I'd like to elaborate on this; There should be an obligation to do your share of the work. Yes, there should be some accounting for disabilities and such, but if you declare a policy of giving everyone a basic living stipend, to borrow a term, you risk ending up with a community of deadbeats with a few bitter dutiful members carrying the load.
Without money you have the problem of how to assign value both to both goods and services and more importantly to labor, both physical and mental.
The future is not going to be the Jetsons where automation can provide all the amenities of middle-class life while people only have to work 9 hours a week pushing buttons that make sprockets.

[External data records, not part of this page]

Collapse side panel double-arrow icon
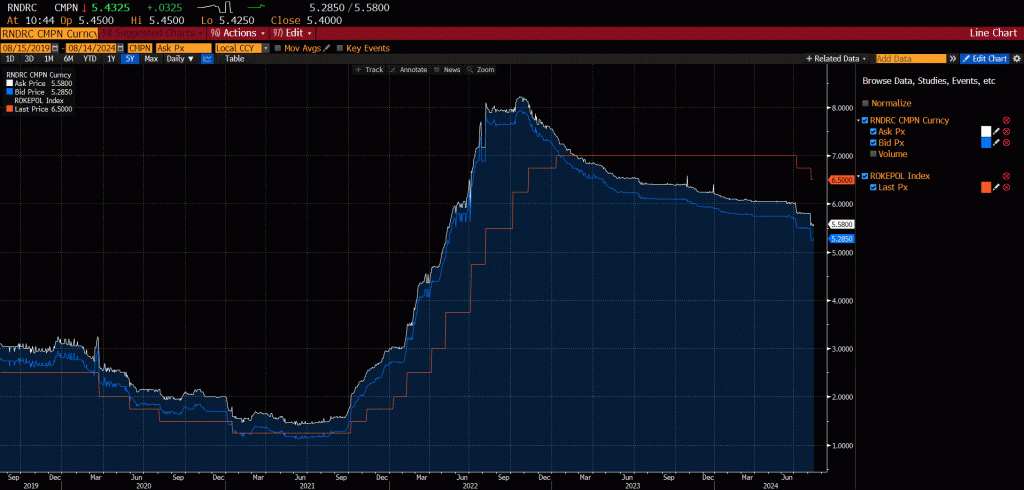Image resolution: width=1024 pixels, height=490 pixels. (x=953, y=59)
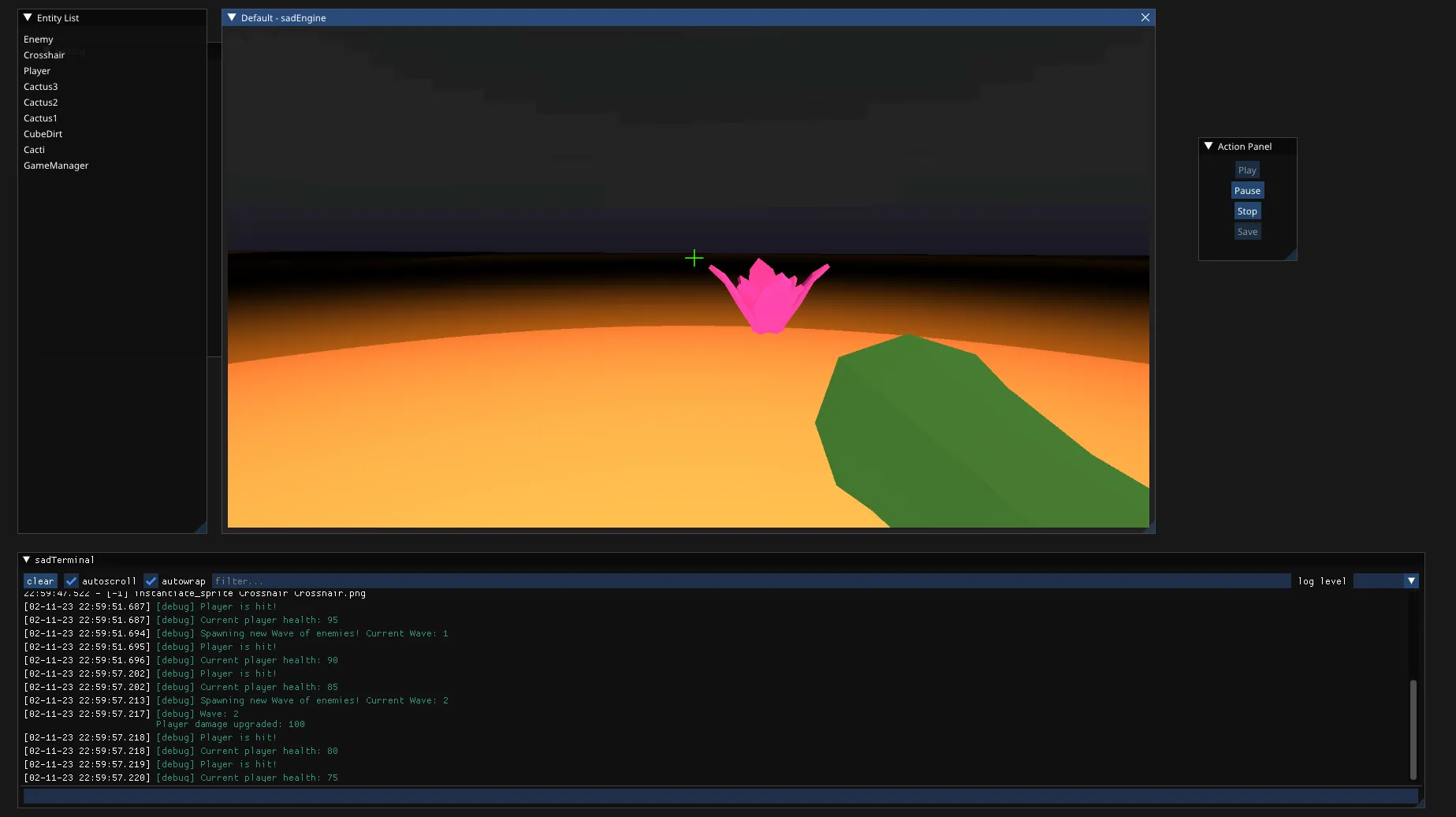
Task: Collapse the Default - sadEngine window triangle
Action: (232, 17)
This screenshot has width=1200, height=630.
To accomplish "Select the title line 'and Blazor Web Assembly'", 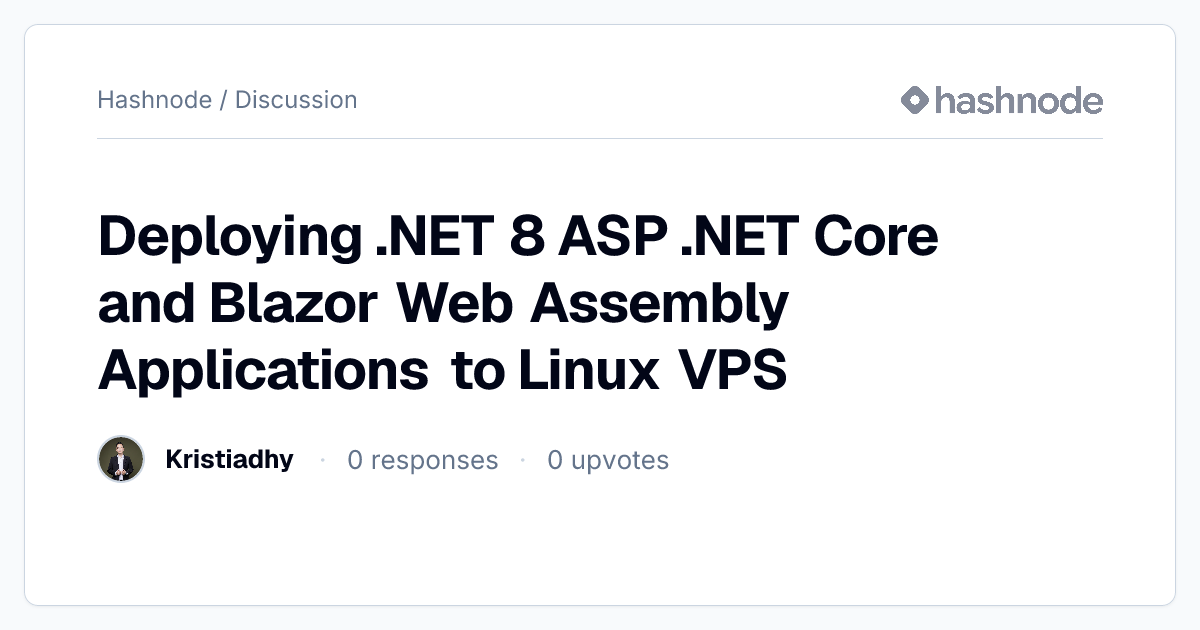I will tap(444, 304).
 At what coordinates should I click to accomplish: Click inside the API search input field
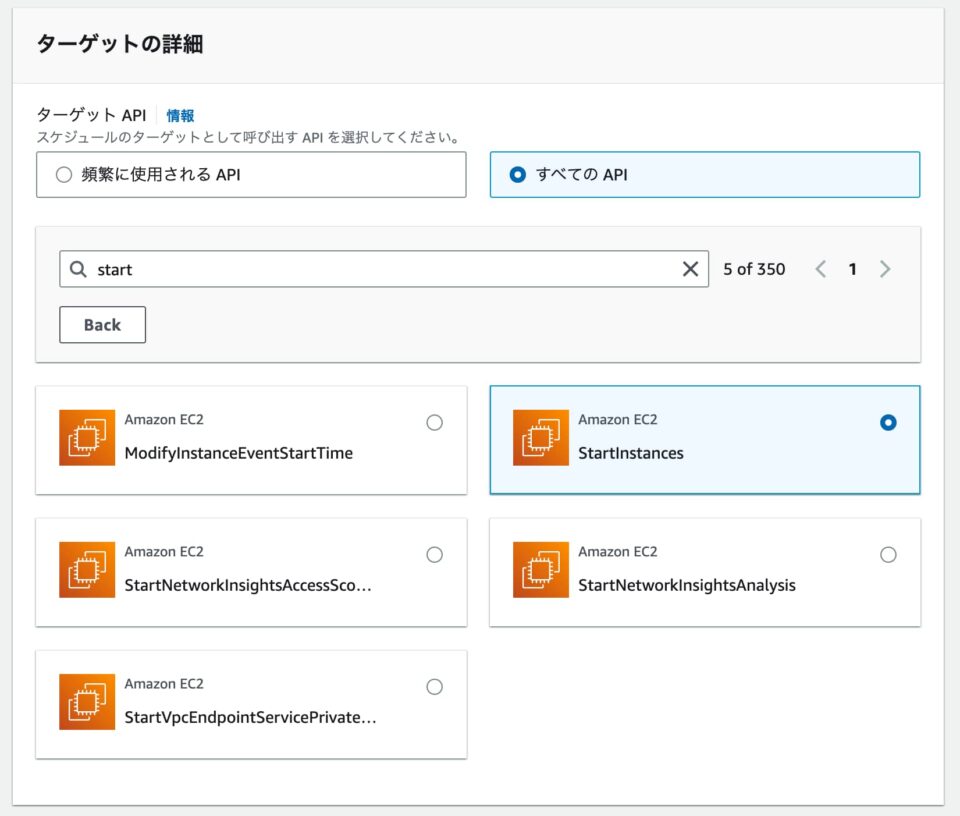point(300,269)
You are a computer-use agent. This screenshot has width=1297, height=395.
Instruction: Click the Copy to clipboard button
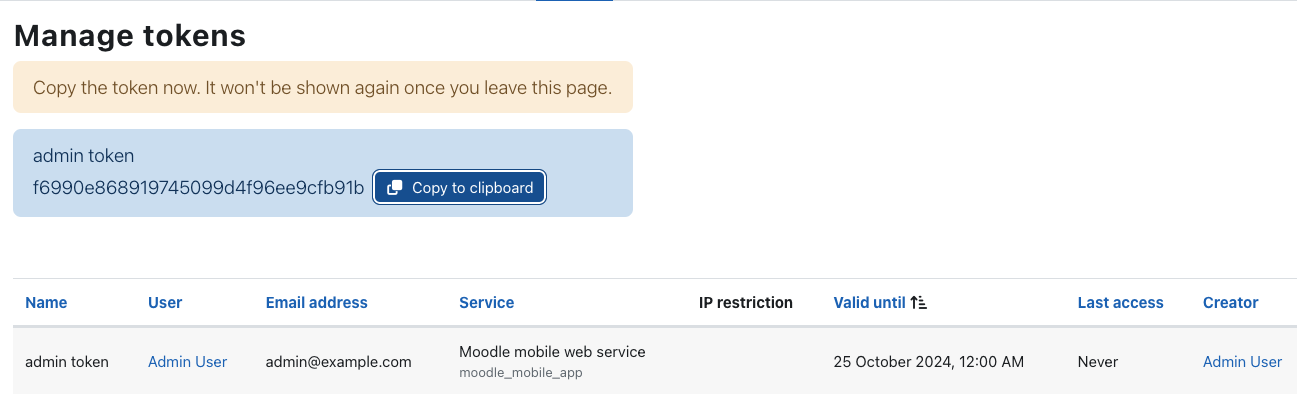coord(460,187)
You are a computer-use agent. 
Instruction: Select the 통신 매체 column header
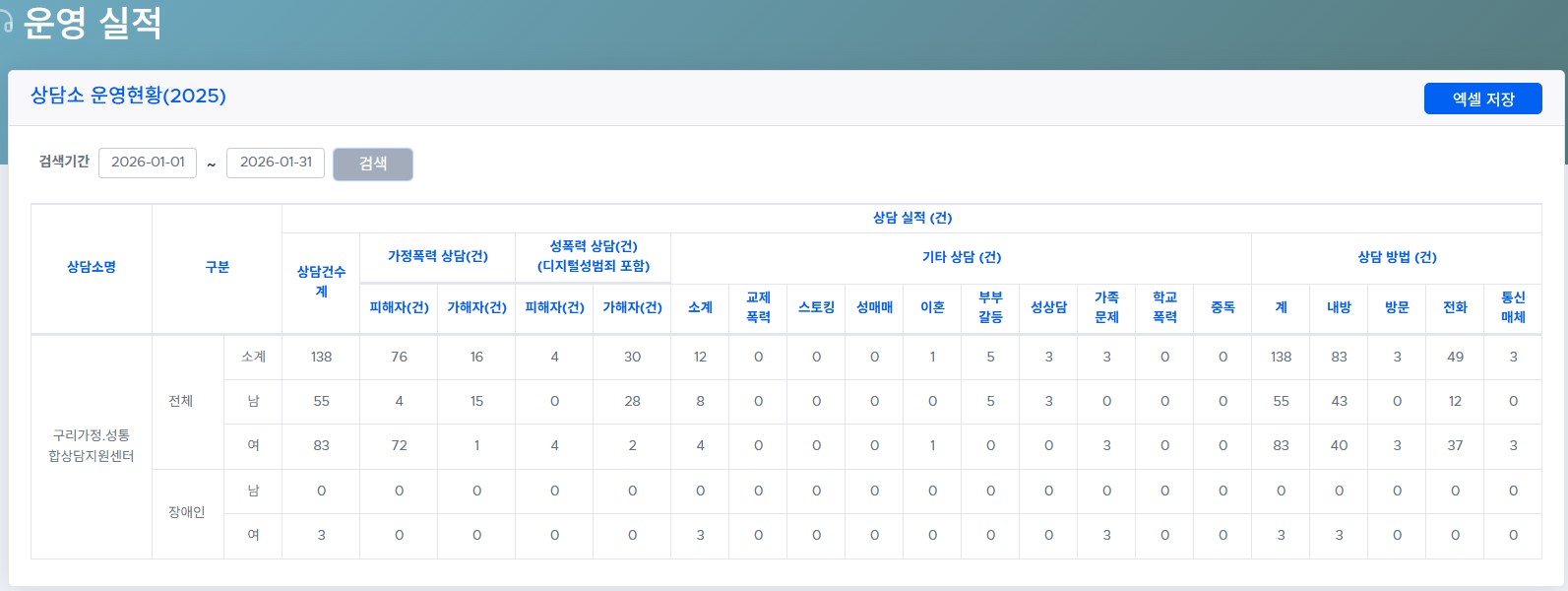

I'd like to elaborate on this; There should be an obligation to do your share of the work. Yes, there should be some accounting for disabilities and such, but if you declare a policy of giving everyone a basic living stipend, to borrow a term, you risk ending up with a community of deadbeats with a few bitter dutiful members carrying the load.
That's the problem of a society where everything is free. You can't obligate people to work with any kind of scheme except the one called money.
This isn't a new idea, but it's one that has merit. The problem is you can't switch how society works overnight, this isn't Civilization. I do believe people should be striving for a non-monetary society, but it has to be gradual and the changes required for this shift would take a lot of time, more than a generation. As the world works now, the minority with all the wealth and power would never allow this to happen. First we should work towards fairer distribution of wealth, and once a norm is established without significant outliers either way (CEOs earning more in a month than an employee in 10 years), that is when money will start to be looked at as unnecessary. EDIT:
On May 05 2012 03:48 DeepElemBlues wrote: Without money you have the problem of how to assign value both to both goods and services and more importantly to labor, both physical and mental.
The future is not going to be the Jetsons where automation can provide all the amenities of middle-class life while people only have to work 9 hours a week pushing buttons that make sprockets.
This is what I mean. If you arrive at a point where all the population has the same spending power, that's when you can cut out the middle man and abolish currency.
This is what I mean. If you arrive at a point where all the population has the same spending power, that's when you can cut out the middle man and abolish currency.
It doesn't work. It never has and it never will. Precisely because achieving a population where everyone has the same spending power is the same thing as having a society with no money. Same result, everyone has the same spending power. It doesn't work
doesn't work for humans and money isn't really the problem, people would get a better position in society because of sth else...
Exactly. People will transfer the drive for money and the status money brings to something else. More likely than not, political power, from the highest to the low. That is what happened to the political economy of the Soviet Union, from the smallest kholkoz up to the Presidium itself. Instead of striving to improve their economic status directly people strove to improve their economic status through political power since political power was the route to access to a better material life.
Appreciation will become the new currency, no amount of "hypothical worth" can equate to the feeling of appreciation shown by another.
The sad truth is, this world is so abundent, yet a very few claim to own the vast majority, while the vast majority are left with the little that is left.
In this day of awareness, the fact that people can still be homeless in supposedly "first world" countries is beyond me. There is enough commercial waste to feed and clothe all of these people and more many many times over.